Before long Leeson was bringing in tens of millions of dollars. Last year, when the Asian markets were sagging, he was thought to have made $20 million to $36 million for Barings. Just a couple of weeks before the bank's collapse, he boasted to friends that he had been promised a $2 million bonus for the work, in addition to his $350,000 salary, company-financed apartment and limitless travel budget. In Singapore he developed a following. Says one trader: "When all the charts said sell, he would push the market even higher and the locals would go with him." His immediate boss in Singapore was so enamored of Leeson's success that the young man operated virtually without supervision-even though other traders were warning SIMEX authorities that Leeson was a "gunslinger" who should be watched carefully. Singapore traders came to feel that Leeson considered himself invincible. As a currency trader put it, "He began to believe his own press clippings."

THE ACCOLADES-AND THE MONETARY rewards-were gratifying, particularly to a working-class kid, the son of a plasterer from the London suburb of Watford. "He doesn't exactly throw money around," his sister Victoria, 21, told the Watford Observer, "but he feels we shouldn't go without and if he can help us, he does-he's our big brother. He loved his work and would put in up to 20 hours a day. He wanted to make something of himself because he knew he could." The press, she added, "seem to be saying that if you are working class, you don't deserve a top job, that you should work as a dustman or a shop assistant." Leeson never attended college. At 18 he became a junior clerk at Coutts & Co., another prestigious bank. In 1987 he became a clerk at Morgan Stanley. That American corporate pedigree, a mark of aggressiveness, was enough to help him land a job at Barings.

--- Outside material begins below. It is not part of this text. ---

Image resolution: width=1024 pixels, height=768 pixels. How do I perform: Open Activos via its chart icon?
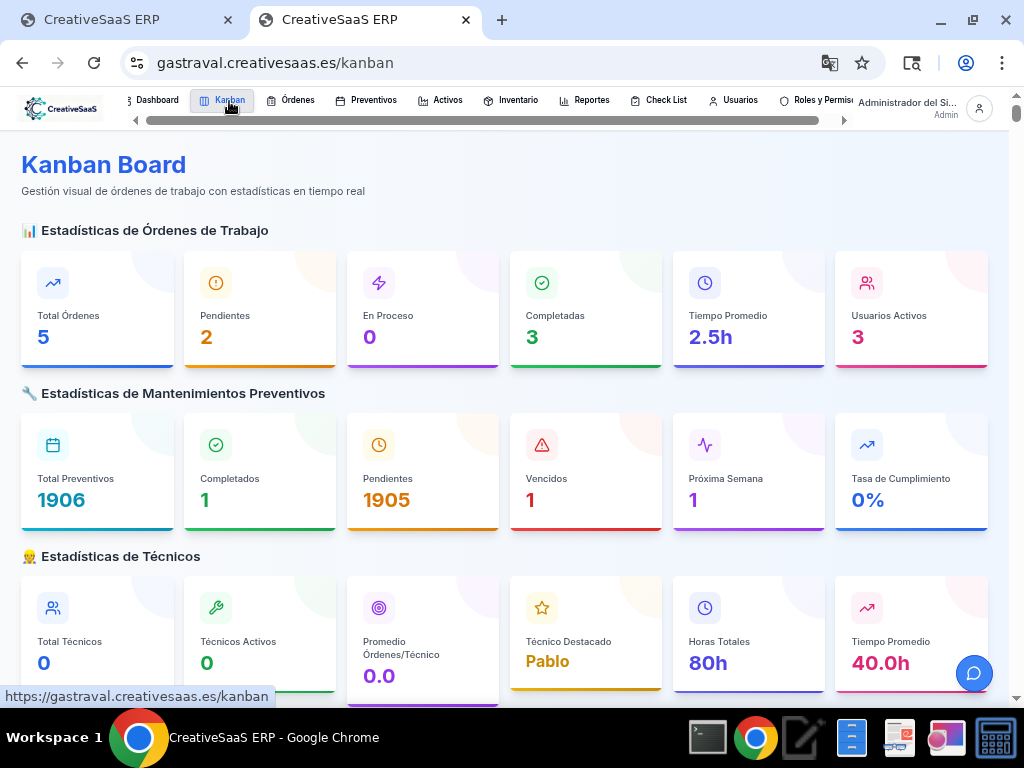tap(423, 100)
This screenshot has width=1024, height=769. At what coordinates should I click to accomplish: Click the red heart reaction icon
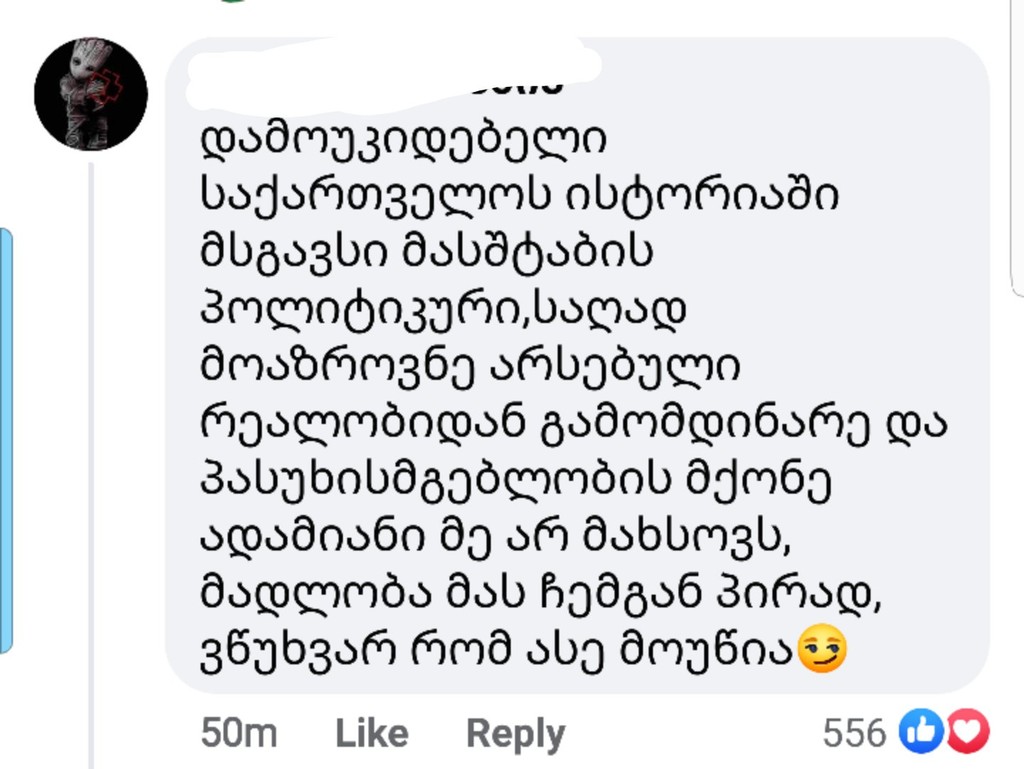click(x=967, y=732)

For all of their ambitions, Leeson and his wife Lisa never really seemed to fit into the affluent, neo-colonial life-style of Singapore-nor into the city's multiethnic society. Barings paid Leeson's dues for the Cricket Club, an old establishment institution for British expatriates in Singapore, but he rarely went there. The Leesons' three-bedroom apartment was part of a low-rise building on neatly manicured grounds in one of Singapore's fashionable neighborhoods, where Tamil and Malay workers come in every morning to mow the lawns, wash the cars and sweep the grounds. But the Leesons took their apartment furnished and barely decorated it, adding almost no personal touches.